A few months ago I took a quiz on what kind of philosopher I am. Do I think language and perception are tied? Well… no, I don’t, on some level. Because things exist outside of my perception. Whether or not I have language, a dog exists if it’s there in front of me. It would be solipsistic to think otherwise. It also would be parochial, to think that if someone does not share a common language with me they cannot perceive the same thing I do.
Language is just a way for us to be witnessed—seen and unseen. What kind of corpse needs a glass of water?
A few years ago when I was in the hospital, I would pass judgment on all the nurses who did rounds. Kerry was the best. One of them was okay. I gave her a hard time. I’m forgetting her name in this moment. Once she said to me something along the lines of, ‘you know, you’re always thinking about the future. What happens next, and then what will happen after that. It’s not good.’ At the time I thought it was funny, but later I found it pretty infuriating. Who does she think she is to talk to me that way? But maybe she was just being human. It’s hard to separate work and life, after all. I really liked the earrings she wore, my eyes kept being drawn to them. So I guess we’re square.
If I had restraint and purpose, I’d write like Jhumpa Lahiri. I watched a short video about Lahiri and her writing process many years ago. The first shot is of a swimmer diving into the water from high above a rock. All writing, all art… is just a wild leap… She doesn’t know how she writes, how it happens. And in the not knowing I suppose there might be some solace. Knowledge isn’t always good, we know this. But for my part I’ll always rather know than not know. I like to draw (well, I don’t like it in the sense of enjoying it) sometimes because it allows me to check my perception. If I can draw a hand in proportion it means I am seeing things correctly. There’s skill involved, but there is much more than pure skill involved.
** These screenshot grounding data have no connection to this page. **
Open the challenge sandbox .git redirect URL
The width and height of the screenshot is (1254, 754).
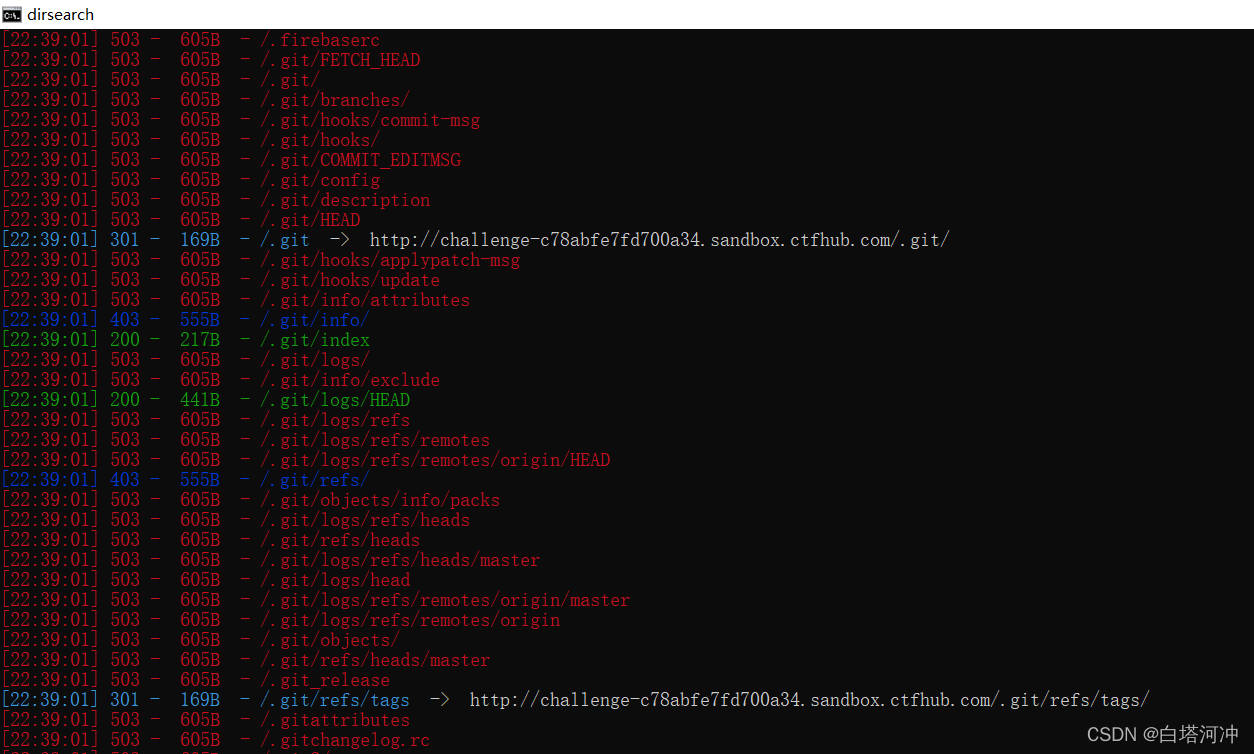(660, 239)
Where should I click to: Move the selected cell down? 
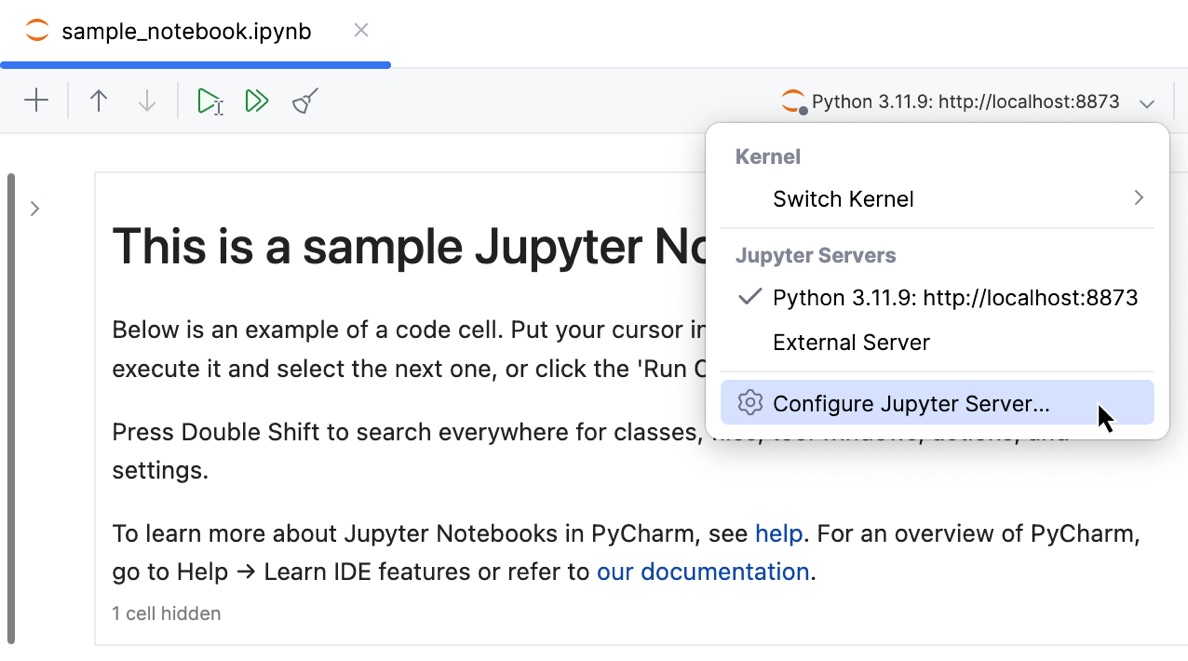[146, 100]
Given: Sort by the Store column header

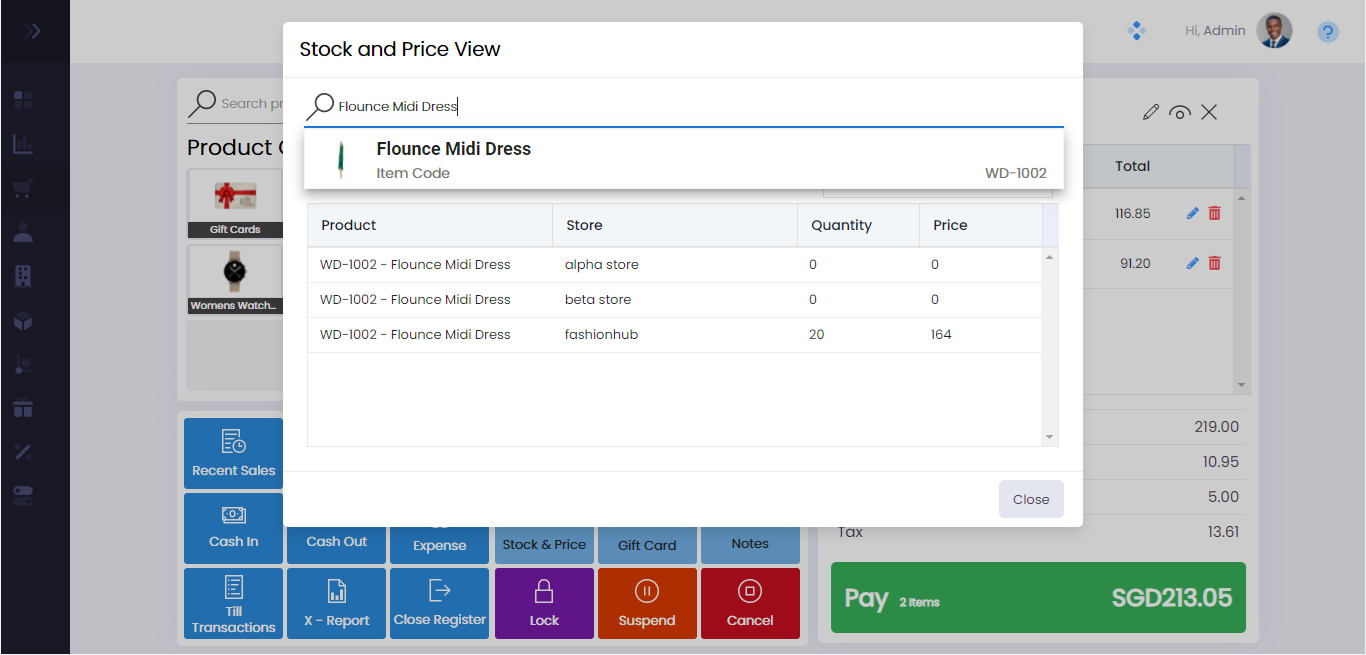Looking at the screenshot, I should (x=584, y=225).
When we open our mouths to speak, in a support group, a workshop, a classroom, the urgency is there because we don’t want to forget what we want to say. That it will disappear because we’re not taking notes. That it will no longer be relevant if a beat passes. Listening is just trying to remember, as much as it is wanting to be heard. But if we allow ourselves the freedom to forget, and to let the world pass through our bodies, I think there is a lot of hope there.
This so so beautiful Anqi, I’ve been going through something similar where I find my diary entries, my photography was the space relished and felt strong emotions about life. I’m realizing though, the less I write, the more I’m really truly present, the less work I need to feel and see my memories fully. You’ve put into words what was so hard for me to capture in my thoughts, hope you’re well
"Listening is just trying to remember, as much as it is wanting to be heard. " Beautiful.